**Written exercise:**
Lay out the records below as a JSON list of strings, one string per line, from the line containing "Museu da Língua Portuguesa [Museu" through the line containing "Clientes (835, 248)". Include both of those lines and leave out any blank lines.

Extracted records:
^^^^^^^^^^^^^^^^

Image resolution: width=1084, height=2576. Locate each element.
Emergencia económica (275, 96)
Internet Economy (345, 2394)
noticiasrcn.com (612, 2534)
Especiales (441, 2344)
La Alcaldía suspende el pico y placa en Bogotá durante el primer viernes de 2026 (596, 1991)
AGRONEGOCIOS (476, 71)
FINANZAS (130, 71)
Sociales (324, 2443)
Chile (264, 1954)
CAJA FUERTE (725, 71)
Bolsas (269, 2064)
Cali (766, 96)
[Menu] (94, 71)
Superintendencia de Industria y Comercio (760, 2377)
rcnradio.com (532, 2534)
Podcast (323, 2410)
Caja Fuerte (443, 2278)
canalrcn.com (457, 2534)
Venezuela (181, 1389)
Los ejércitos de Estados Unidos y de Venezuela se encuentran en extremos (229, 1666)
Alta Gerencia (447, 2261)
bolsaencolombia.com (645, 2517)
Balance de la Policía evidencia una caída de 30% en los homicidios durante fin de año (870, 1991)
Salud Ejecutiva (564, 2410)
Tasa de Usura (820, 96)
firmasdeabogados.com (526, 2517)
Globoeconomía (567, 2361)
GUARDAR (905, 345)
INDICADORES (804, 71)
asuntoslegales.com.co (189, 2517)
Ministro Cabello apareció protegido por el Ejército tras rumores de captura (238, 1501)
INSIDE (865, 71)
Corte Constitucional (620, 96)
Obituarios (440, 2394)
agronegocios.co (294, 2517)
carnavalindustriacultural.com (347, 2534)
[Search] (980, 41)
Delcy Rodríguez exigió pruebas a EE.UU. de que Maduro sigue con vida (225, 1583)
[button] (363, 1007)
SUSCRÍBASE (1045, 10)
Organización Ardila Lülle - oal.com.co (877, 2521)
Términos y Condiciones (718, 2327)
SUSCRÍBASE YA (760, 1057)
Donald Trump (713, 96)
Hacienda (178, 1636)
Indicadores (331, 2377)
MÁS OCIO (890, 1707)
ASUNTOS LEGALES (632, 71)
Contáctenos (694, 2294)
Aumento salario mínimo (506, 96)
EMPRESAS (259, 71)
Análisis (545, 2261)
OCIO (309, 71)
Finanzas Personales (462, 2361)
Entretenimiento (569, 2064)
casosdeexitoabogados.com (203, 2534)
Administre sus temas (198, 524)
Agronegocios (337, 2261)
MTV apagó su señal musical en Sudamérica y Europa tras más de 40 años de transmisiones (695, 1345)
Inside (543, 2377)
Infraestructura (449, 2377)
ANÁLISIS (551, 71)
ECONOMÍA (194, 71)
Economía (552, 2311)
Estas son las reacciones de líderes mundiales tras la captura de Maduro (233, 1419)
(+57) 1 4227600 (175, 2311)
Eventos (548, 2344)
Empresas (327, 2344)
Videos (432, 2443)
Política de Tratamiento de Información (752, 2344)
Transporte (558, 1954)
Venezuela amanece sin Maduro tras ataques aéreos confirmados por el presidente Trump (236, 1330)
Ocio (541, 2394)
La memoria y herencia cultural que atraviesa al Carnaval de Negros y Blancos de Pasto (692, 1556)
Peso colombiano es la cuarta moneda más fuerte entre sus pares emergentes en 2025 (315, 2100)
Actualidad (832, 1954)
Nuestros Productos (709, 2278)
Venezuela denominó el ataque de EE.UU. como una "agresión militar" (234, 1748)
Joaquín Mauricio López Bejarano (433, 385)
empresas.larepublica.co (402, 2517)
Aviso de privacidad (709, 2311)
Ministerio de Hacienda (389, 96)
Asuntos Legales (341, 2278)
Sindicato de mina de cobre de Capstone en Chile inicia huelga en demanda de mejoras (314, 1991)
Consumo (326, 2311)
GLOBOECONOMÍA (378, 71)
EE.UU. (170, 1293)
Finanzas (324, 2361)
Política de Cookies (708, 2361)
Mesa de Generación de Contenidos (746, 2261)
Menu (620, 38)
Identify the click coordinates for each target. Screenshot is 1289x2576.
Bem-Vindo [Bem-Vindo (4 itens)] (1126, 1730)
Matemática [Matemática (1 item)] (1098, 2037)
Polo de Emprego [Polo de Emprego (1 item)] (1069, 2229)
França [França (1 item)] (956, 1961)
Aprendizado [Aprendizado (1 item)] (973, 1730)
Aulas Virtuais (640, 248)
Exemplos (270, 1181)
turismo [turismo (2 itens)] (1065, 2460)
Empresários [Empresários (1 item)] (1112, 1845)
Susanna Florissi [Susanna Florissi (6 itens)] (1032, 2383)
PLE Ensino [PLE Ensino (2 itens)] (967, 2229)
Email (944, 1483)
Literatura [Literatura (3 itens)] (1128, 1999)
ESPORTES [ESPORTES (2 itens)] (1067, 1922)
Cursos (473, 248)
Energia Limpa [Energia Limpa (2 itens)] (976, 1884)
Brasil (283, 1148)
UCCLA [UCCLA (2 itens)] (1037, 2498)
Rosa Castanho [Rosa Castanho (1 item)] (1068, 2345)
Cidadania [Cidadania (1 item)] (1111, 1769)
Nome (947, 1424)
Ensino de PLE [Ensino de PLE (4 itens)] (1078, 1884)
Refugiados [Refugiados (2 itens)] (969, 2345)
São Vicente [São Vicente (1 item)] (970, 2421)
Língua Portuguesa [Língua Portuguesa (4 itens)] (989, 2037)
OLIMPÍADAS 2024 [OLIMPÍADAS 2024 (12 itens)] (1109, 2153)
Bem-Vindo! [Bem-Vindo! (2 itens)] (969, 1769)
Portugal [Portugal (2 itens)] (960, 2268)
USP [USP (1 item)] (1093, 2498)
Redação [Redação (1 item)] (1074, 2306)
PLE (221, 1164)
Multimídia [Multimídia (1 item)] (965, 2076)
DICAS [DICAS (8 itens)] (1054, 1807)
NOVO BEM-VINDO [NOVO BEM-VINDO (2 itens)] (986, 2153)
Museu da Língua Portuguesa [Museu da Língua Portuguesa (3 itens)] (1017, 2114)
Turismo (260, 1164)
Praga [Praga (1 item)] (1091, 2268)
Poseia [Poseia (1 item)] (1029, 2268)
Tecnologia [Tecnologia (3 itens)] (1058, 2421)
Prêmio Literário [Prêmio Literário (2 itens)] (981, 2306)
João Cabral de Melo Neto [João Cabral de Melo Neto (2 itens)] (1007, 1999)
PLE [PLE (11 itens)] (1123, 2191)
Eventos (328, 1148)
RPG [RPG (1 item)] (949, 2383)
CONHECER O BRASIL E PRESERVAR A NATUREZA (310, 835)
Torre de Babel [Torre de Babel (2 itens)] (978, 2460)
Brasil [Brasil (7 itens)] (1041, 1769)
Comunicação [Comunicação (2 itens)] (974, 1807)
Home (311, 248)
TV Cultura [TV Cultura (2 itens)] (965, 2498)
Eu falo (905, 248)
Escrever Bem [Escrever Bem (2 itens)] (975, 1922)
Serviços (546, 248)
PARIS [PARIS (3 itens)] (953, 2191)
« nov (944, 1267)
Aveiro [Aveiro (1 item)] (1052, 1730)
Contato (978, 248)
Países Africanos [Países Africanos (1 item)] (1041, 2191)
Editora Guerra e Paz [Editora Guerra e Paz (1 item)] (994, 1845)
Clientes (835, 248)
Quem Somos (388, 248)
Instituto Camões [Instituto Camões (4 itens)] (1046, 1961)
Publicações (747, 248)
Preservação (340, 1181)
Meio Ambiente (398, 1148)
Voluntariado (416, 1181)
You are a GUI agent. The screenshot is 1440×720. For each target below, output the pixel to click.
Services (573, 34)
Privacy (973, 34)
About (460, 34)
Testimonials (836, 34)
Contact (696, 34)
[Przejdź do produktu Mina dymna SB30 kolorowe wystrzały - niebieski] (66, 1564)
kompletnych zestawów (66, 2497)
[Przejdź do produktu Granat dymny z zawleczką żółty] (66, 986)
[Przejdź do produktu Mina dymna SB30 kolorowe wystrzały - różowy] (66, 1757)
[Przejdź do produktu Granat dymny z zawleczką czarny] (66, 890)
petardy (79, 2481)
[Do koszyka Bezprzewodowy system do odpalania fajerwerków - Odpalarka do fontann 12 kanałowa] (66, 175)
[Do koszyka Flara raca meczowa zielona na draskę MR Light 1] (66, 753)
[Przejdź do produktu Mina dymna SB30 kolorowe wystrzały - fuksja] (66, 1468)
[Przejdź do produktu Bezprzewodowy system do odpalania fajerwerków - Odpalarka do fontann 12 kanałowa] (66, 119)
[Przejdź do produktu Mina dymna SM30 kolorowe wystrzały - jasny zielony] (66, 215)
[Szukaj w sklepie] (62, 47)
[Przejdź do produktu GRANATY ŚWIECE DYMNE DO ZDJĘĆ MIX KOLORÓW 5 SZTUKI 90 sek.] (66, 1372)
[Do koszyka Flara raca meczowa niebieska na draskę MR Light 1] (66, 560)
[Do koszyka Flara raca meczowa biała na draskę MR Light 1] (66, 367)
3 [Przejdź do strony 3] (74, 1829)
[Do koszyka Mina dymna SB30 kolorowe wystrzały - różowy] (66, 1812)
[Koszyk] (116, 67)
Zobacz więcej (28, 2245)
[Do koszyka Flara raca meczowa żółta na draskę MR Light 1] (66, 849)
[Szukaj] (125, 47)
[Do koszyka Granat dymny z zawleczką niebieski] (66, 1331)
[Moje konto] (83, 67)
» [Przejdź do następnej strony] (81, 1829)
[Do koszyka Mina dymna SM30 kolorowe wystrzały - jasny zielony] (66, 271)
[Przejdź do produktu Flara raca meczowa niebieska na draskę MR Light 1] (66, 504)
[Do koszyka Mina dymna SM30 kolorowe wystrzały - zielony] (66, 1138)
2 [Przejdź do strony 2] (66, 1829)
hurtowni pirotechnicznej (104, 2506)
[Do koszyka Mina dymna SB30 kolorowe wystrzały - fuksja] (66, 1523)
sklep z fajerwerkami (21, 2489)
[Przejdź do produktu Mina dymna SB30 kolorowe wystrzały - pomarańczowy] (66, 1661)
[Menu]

^^^^^^^^^^^^^^^^

**Complete output:**
[
  "Museu da Língua Portuguesa [Museu da Língua Portuguesa (3 itens)] (1017, 2114)",
  "Turismo (260, 1164)",
  "Praga [Praga (1 item)] (1091, 2268)",
  "Poseia [Poseia (1 item)] (1029, 2268)",
  "Tecnologia [Tecnologia (3 itens)] (1058, 2421)",
  "Prêmio Literário [Prêmio Literário (2 itens)] (981, 2306)",
  "João Cabral de Melo Neto [João Cabral de Melo Neto (2 itens)] (1007, 1999)",
  "PLE [PLE (11 itens)] (1123, 2191)",
  "Eventos (328, 1148)",
  "RPG [RPG (1 item)] (949, 2383)",
  "CONHECER O BRASIL E PRESERVAR A NATUREZA (310, 835)",
  "Torre de Babel [Torre de Babel (2 itens)] (978, 2460)",
  "Brasil [Brasil (7 itens)] (1041, 1769)",
  "Comunicação [Comunicação (2 itens)] (974, 1807)",
  "Home (311, 248)",
  "TV Cultura [TV Cultura (2 itens)] (965, 2498)",
  "Eu falo (905, 248)",
  "Escrever Bem [Escrever Bem (2 itens)] (975, 1922)",
  "Serviços (546, 248)",
  "PARIS [PARIS (3 itens)] (953, 2191)",
  "« nov (944, 1267)",
  "Aveiro [Aveiro (1 item)] (1052, 1730)",
  "Contato (978, 248)",
  "Países Africanos [Países Africanos (1 item)] (1041, 2191)",
  "Editora Guerra e Paz [Editora Guerra e Paz (1 item)] (994, 1845)",
  "Clientes (835, 248)"
]